Anna, de 46 anos, está precisamente dividida entre dar o seu voto a Scholz ou a Baerbock no domingo, embora, neste momento, admita que está mais virada para o candidato social-democrata, que nunca viu pessoalmente, mas pelo qual nutre simpatia. “É uma pessoa autêntica, natural. Acredito que Scholz pode simbolizar a mudança”, justifica, acrescentando que, caso o social-democrata se torne chanceler, não vê no aumento da segurança na zona um problema.

Kornikienko questionou Scholz sobre futuro da relação com a Rússia. Mas não ficou impressionado

Os problemas com o aparato de segurança no bairro, de resto, parecem ter ficado para trás, e o mesmo responsável pela galeria Albert Baake confidencia que as divergências foram resolvidas e a tranquilidade tem regressado ao bairro, acrescentando que, desde que Scholz se mudou para lá, nunca o viu na zona, o que vai ao encontro da imagem de discrição do social-democrata, conhecido também pelo seu estilo pragmático e pouco entusiástico, daí ser conhecido pela alcunha de “Schlozomat” (autómato, máquina).
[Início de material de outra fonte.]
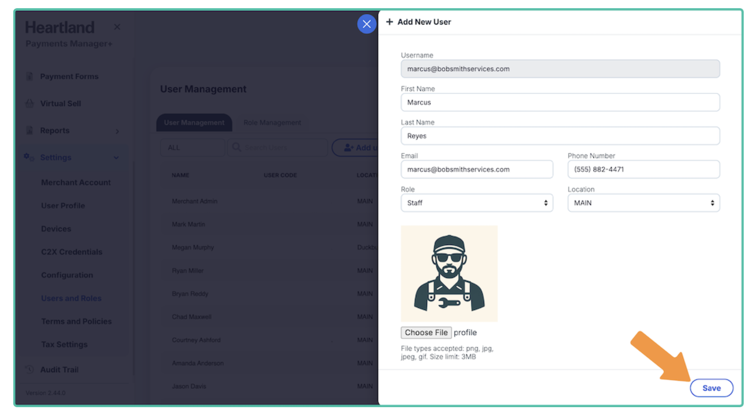Expand the Reports submenu chevron

coord(117,131)
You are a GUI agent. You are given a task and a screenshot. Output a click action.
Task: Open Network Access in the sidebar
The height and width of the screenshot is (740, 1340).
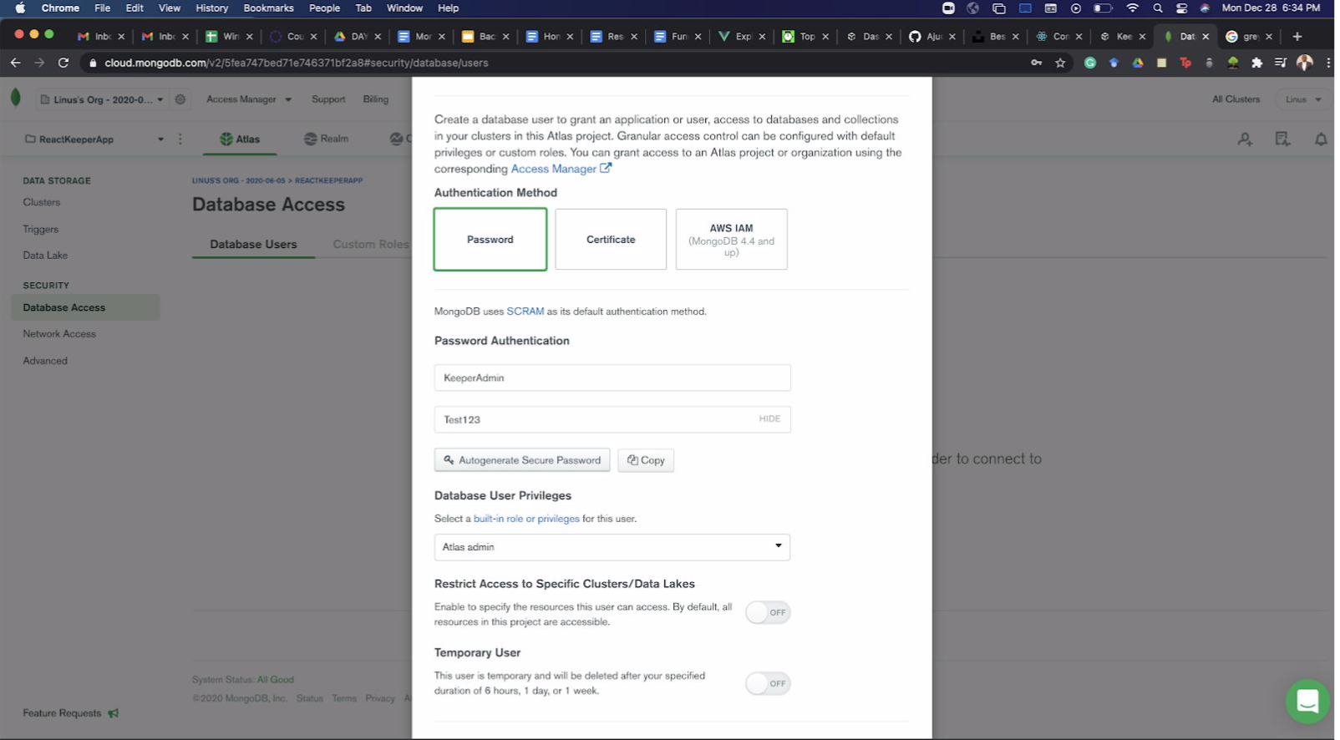click(x=59, y=334)
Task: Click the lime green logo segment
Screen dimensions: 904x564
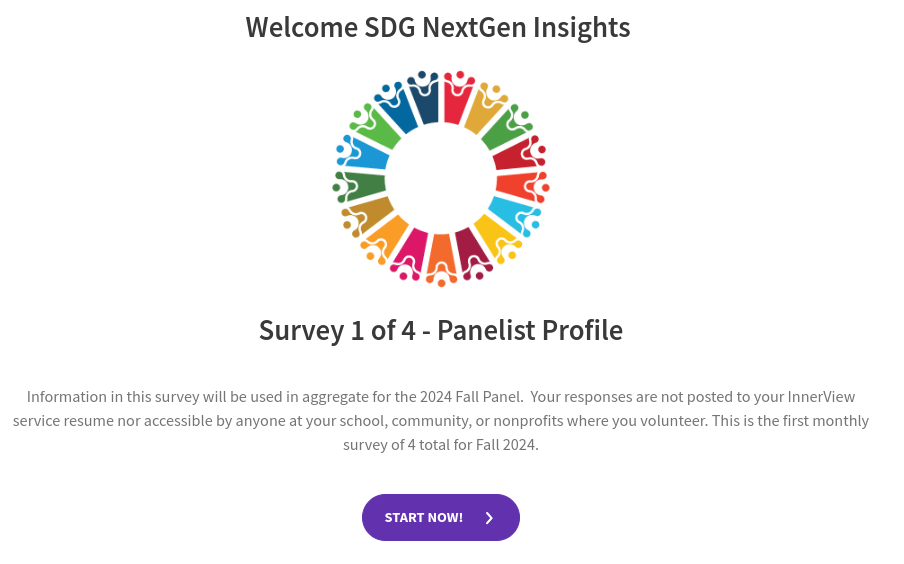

Eduard Kornikienko fez questão de tirar uma selfie com Olaf Scholz num comício do SPD. Mas admite que não ficou “impressionado” com o candidato social-democrata

Para perceber quem é este homem que pode suceder a Angela Merkel, Eduard Kornikienko, nascido na Rússia mas a viver na Alemanha desde 1995, decidiu deslocar-se a um comício do SPD no passado dia 30 de julho, na Luisenplatz, cerca de 20 minutos a pé do Alter Market. Primeiro, tirou uma selfie com Olaf Scholz — “para ficar para a posteridade” — e depois interpelou o candidato social-democrata.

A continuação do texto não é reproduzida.